(INPUT DATA):
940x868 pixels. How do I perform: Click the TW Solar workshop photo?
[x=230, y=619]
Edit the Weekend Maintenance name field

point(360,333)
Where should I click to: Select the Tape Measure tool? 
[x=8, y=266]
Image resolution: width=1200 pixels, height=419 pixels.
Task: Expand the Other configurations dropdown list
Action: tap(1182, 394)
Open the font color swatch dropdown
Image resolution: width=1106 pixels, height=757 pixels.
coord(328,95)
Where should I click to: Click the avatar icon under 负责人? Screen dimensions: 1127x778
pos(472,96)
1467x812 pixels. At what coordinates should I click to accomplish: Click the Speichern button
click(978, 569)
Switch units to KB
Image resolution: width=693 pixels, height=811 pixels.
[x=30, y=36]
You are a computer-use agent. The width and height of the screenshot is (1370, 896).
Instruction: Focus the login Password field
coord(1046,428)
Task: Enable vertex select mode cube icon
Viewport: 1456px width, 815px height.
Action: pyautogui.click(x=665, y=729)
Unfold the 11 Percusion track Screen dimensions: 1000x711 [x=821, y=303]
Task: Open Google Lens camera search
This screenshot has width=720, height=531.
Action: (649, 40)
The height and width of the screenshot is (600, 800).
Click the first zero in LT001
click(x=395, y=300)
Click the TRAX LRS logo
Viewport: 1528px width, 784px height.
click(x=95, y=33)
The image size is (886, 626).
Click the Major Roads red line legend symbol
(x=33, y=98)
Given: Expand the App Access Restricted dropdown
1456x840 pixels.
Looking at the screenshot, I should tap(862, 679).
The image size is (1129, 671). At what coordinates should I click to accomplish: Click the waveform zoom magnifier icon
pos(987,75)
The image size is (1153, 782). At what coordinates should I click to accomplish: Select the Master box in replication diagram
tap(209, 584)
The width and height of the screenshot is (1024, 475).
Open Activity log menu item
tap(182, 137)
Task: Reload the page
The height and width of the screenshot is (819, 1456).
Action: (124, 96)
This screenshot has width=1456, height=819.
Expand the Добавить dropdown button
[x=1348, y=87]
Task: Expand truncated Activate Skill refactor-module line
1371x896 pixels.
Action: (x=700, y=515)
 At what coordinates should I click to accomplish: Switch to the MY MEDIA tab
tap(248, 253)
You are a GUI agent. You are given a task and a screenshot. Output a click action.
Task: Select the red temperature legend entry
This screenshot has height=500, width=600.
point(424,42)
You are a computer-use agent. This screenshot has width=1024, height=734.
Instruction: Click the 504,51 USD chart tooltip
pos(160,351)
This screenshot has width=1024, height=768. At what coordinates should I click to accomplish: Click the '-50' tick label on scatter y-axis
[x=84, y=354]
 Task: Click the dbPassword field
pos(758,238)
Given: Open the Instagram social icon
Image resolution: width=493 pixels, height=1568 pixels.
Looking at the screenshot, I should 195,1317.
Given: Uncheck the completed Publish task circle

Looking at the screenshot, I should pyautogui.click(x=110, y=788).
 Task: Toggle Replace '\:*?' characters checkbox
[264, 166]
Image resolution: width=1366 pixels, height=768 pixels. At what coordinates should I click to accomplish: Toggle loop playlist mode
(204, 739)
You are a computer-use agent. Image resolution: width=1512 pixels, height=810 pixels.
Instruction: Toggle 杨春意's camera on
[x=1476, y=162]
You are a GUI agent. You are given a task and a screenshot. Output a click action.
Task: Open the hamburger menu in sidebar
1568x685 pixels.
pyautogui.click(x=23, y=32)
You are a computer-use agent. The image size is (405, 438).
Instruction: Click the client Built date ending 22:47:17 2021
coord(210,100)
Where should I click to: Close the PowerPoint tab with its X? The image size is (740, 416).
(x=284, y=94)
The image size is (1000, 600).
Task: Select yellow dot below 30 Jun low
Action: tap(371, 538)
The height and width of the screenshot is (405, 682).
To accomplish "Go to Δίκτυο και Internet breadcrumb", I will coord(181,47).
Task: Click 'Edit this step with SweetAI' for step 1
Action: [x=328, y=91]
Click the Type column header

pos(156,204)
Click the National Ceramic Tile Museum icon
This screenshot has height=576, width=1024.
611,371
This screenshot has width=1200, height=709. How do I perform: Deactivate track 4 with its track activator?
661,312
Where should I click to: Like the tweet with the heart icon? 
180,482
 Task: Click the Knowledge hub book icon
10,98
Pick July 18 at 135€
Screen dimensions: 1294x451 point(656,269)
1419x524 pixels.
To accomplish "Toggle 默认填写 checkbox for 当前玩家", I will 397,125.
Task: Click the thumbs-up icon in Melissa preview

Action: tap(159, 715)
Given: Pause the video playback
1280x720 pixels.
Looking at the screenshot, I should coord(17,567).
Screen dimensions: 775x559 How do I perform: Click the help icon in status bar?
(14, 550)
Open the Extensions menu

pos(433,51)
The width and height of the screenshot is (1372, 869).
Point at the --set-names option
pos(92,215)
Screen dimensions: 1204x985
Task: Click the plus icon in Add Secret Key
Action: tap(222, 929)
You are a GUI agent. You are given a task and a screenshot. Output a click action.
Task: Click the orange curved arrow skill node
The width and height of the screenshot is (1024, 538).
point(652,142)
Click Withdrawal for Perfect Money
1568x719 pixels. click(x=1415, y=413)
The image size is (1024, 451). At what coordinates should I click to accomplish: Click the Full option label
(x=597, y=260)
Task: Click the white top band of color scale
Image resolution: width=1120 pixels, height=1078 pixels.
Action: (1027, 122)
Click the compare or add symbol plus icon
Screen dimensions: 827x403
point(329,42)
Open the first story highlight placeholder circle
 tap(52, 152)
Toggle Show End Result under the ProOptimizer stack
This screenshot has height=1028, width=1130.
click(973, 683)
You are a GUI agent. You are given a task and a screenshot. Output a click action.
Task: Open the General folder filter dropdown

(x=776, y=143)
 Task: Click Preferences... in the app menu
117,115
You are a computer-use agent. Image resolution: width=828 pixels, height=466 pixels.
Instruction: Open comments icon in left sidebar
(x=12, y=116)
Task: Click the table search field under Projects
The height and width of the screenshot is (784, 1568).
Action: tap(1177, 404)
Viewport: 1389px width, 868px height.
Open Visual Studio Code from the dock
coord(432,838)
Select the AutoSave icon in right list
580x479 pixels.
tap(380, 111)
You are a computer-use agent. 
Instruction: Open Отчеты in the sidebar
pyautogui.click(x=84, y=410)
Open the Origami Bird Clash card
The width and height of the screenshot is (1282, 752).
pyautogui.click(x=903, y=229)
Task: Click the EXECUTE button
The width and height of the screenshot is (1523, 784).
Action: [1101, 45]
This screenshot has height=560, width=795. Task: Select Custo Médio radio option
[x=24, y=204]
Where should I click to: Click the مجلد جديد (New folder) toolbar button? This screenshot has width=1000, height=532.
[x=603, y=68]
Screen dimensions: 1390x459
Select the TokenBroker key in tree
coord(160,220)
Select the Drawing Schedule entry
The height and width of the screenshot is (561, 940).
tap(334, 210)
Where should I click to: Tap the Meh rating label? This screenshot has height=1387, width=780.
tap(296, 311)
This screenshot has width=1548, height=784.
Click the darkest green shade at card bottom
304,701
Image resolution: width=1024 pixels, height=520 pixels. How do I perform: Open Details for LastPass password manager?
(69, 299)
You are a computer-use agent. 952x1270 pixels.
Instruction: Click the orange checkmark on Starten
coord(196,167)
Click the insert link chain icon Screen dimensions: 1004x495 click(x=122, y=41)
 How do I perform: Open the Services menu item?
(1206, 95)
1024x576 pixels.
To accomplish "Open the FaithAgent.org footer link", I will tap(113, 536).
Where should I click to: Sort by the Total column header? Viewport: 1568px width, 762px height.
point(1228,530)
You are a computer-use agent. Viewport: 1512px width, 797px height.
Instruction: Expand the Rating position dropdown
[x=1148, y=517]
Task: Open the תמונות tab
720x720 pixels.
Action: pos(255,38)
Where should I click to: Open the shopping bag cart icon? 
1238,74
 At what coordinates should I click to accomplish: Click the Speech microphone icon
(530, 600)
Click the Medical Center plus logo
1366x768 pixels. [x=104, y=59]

(EXERCISE DESCRIPTION):
Reproduce verbatim the records from the line containing "Where should I click to: Sort" through the line containing "[x=1148, y=517]", keeping both of those lines.

(RESULT OF THIS EXERCISE):
Where should I click to: Sort by the Total column header? Viewport: 1568px width, 762px height.
point(1228,530)
You are a computer-use agent. Viewport: 1512px width, 797px height.
Instruction: Expand the Rating position dropdown
[x=1148, y=517]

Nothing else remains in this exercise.